==== DATA UNDER STUDY

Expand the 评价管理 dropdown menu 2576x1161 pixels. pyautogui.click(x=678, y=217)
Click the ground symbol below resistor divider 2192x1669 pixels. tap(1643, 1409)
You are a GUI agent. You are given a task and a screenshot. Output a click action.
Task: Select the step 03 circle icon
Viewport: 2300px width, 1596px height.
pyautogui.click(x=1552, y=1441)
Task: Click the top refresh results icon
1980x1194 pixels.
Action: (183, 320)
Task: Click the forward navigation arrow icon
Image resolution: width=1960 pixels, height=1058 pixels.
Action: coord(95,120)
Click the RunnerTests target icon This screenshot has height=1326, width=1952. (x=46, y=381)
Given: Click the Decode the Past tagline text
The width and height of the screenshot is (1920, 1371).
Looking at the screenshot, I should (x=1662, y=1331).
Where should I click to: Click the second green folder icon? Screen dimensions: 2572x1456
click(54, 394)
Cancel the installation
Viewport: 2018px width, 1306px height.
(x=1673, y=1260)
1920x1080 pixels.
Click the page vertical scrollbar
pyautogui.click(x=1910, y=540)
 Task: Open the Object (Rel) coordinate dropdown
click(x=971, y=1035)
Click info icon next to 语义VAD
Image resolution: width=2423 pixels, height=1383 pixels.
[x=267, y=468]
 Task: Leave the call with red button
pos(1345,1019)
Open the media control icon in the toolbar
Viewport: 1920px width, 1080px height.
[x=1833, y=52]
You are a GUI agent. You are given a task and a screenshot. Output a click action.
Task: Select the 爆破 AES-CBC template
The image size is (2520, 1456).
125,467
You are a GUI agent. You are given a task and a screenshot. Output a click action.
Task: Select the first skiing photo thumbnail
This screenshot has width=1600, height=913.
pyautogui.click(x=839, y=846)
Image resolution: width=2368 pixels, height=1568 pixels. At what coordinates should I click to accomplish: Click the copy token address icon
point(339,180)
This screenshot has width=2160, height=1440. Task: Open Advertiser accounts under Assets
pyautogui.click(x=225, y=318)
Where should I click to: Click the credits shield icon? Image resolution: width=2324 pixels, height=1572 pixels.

========

- WORK INSTRUCTIONS: Your task is to restate all of the records above word for word.

- ANSWER TO THE EXERCISE:
Expand the 评价管理 dropdown menu 2576x1161 pixels. pyautogui.click(x=678, y=217)
Click the ground symbol below resistor divider 2192x1669 pixels. tap(1643, 1409)
You are a GUI agent. You are given a task and a screenshot. Output a click action.
Task: Select the step 03 circle icon
Viewport: 2300px width, 1596px height.
pyautogui.click(x=1552, y=1441)
Task: Click the top refresh results icon
1980x1194 pixels.
Action: (183, 320)
Task: Click the forward navigation arrow icon
Image resolution: width=1960 pixels, height=1058 pixels.
Action: coord(95,120)
Click the RunnerTests target icon This screenshot has height=1326, width=1952. (x=46, y=381)
Given: Click the Decode the Past tagline text
The width and height of the screenshot is (1920, 1371).
Looking at the screenshot, I should (x=1662, y=1331).
Where should I click to: Click the second green folder icon? Screen dimensions: 2572x1456
click(54, 394)
Cancel the installation
Viewport: 2018px width, 1306px height.
(x=1673, y=1260)
1920x1080 pixels.
Click the page vertical scrollbar
pyautogui.click(x=1910, y=540)
 Task: Open the Object (Rel) coordinate dropdown
click(x=971, y=1035)
Click info icon next to 语义VAD
Image resolution: width=2423 pixels, height=1383 pixels.
[x=267, y=468]
 Task: Leave the call with red button
pos(1345,1019)
Open the media control icon in the toolbar
Viewport: 1920px width, 1080px height.
[x=1833, y=52]
You are a GUI agent. You are given a task and a screenshot. Output a click action.
Task: Select the 爆破 AES-CBC template
The image size is (2520, 1456).
125,467
You are a GUI agent. You are given a task and a screenshot. Output a click action.
Task: Select the first skiing photo thumbnail
This screenshot has width=1600, height=913.
pyautogui.click(x=839, y=846)
Image resolution: width=2368 pixels, height=1568 pixels. At what coordinates should I click to accomplish: Click the copy token address icon
point(339,180)
This screenshot has width=2160, height=1440. Task: Open Advertiser accounts under Assets
pyautogui.click(x=225, y=318)
Where should I click to: Click the credits shield icon? Image resolution: width=2324 pixels, height=1572 pixels.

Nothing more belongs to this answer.